Bayrak, Kürt politikasının en yüksek baskı dönemi olarak 28 maddeden oluşan ve 1925 de Kürtlere yönelik başlandığını da belirterek,”1935’den itibaren Dersim Soykırım katliamı ise raporlar belgeler ile kanıtlanmaktadır. Dersim Katliamı ve sonraki dönemi, sürgünlere gönderilen ailelerin tespitleri, Kürt insanların asimile edilme programları tek tek raporlanmıştır” şeklinde konuştu. Bayrak son olarak, “Dêrsim Soykırım’da 7 uğursuz T harfleri ile başlayan prosedür adımları şunlardır: Tedip, Tenkil, Taktil, Tehcir, Temsil, Temdin ve Tasfiye” diye belirtti. 
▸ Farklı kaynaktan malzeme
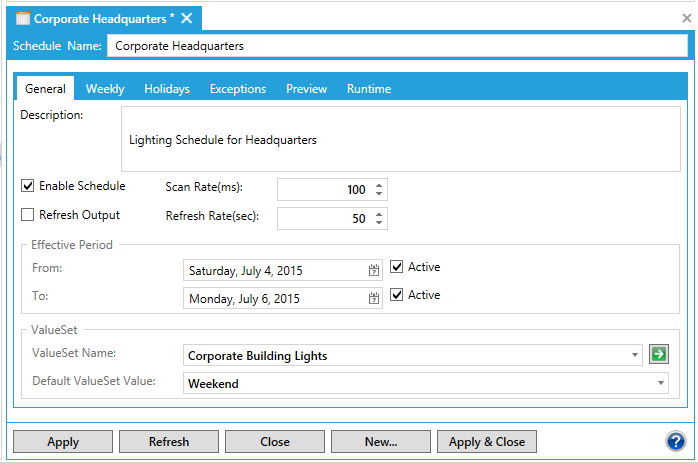Switch to the Weekly tab

coord(105,89)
KAHRAMAN: TÜRKİYE TARİHİ SOYKIRIMLAR TARİHİDİR
Yazar Ahmet Kahraman da, Türkiye’nin tarihi soykırımlar ile anıldığını belirterek, “Bir köyün yok edilmesi, bir ketinin yok edilmesi de bir soykırımdır. Türk Devletinin geçmişine baktığımızda, kimlik soykırımı, kültür soykırımı yaşanan mağdur Kürt halkı bugün halen terörist olarak adlandırılıyor. Kürt katliamları Hitler katliamlarıyla paraleldir. TC ile Alman devletinin herkes Alman, herkesi Türk olarak ilan eden her iki devlet, bu konuda aynı zihniyeti taşımaktadır” dedi. 

Kürt soykırım tarihini, ayaklanma dönemlerini, Kürt halk liderleri Sex Said ve Seyid Rıza’nın çıkışlarını ve bununla geçen soykırım tarihini anlatan Kahraman, şöyle konuştu: “Dêrsim Soykırımı planlanmış, tasarlanmış, inceden inceye hazırlanmış bir soykırımdır. İnsanlar diri diri yakılmış, kurşunlara dizilmiş, sürgün edilmiş, köyler boşaltılmış, kendilerine asimilasyon dayatılmış. Dêrsim’de isyan yoktur, Kürdistan’da isyan yoktur, Dêrsim’de yaşananlar tasarlanmış, planlanmış soykırımdır.” 

Yazar Munzur Çem ise, Dêrsim’de Kürtler mi yoksa aleviler mi katledildi tartışmalara ilişkin şunları söyledi: “Dêrsim’de katledilen alevi inancındaki Kürtlerdi. Zilan’da Seyh Said isyanında ise şafi kürlerdi. Sorun alevi veya şafi değil Kürt’tü.”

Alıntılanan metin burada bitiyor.